A utility that provides shell-like access to the Amazon Web Services cloud
The clsh commands are based on the AWS resource types (instance, VPC, subnet, volume, snapshot, etc). Argument completion is available for resource ids.
Examples:
inst -lan : shows all instances
vol -lan : shows all volumes
vol -l -z available -o time : shows all volumes in the 'available'
state, ordered by time of creation
snap -kas : shows number of snapshots and aggregate snapshot size
vol -kas : shows number of volumes and aggregate volume size,
number of volumes and size by volume state
(in-use, available), and number of volumes by
instance
Clsh is written in Python 2.x. It has been tested with Python 2.7 and it should work with Python 2.6.

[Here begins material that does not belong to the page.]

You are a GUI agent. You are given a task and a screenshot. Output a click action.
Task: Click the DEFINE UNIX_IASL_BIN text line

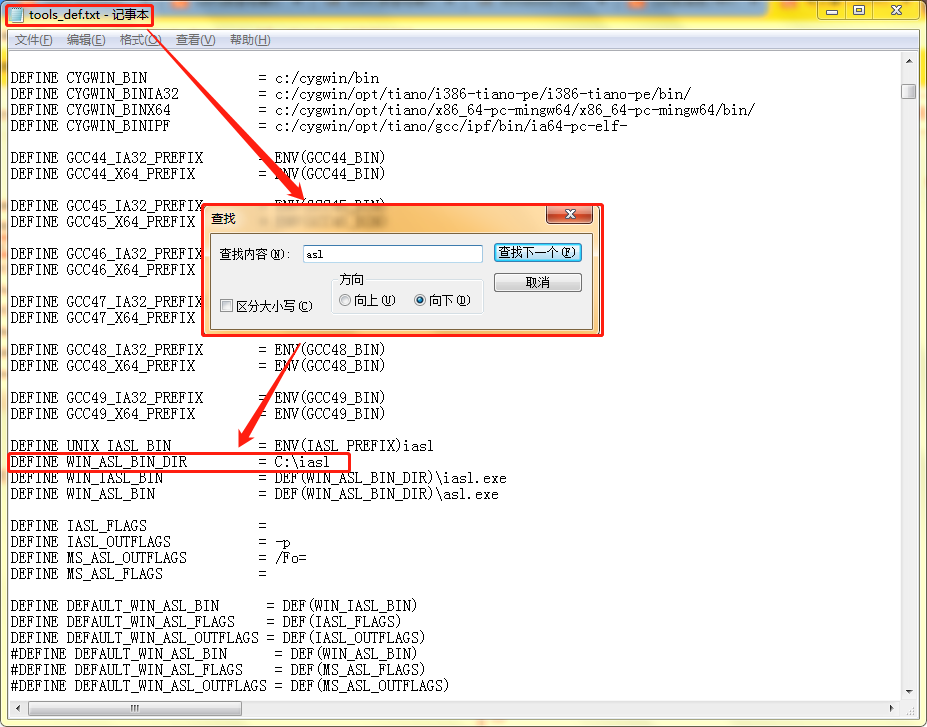[x=120, y=445]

It requires the boto library (version 2). You can get boto from here
By default, clsh installs in /usr/local/bin; you need to be root to perform the following steps:
cd src
make install
Clsh requires AWS credentials to perform AWS operations. You need to create in your home directory a file named .awscred containing the following lines (replace ... with the corresponding keys):
AWSAccessKeyId=...
AWSSecretKey=...
One can specify a different file containing AWS credentials, either via the AWS_CREDENTIAL_FILE environment variable, or via the -I command line option.
You can run clsh by:
$ clsh
clsh --> help
Documented commands (type help <topic>):
========================================
EOF ari cred elb help key nacl region snap user zone
aki cert dhcp eni igw keypair quit rtb subnet vol
ami console eip exit inst mfa rds sg tag vpc
Undocumented commands:
======================
debug
You can also try 'help options' for information on common
command options
clsh -->
Several commands are named after AWS resource types:
inst : instances
vol : EBS volumes
snap : snapshots
rtb : route-tables
sg : security groups
...
The easiest way to explore the capabilities of the program is to invoke the available commands using the reporting options:
-a : all resources
-l : long output
-x : extended output
Auto-completion of resource-ids is available once a particular resource has been accessed. Here is an example:
clsh --> vol -la
<... output with volume information ... >
clsh --> vol -x vol-34<TAB>
If the volume list shown as a result of the 'vol -la' command included a volume with the id vol-34fd123e, the following 'vol -x' command would auto-complete the volume id once enough letters were specified to guarantee uniqueness.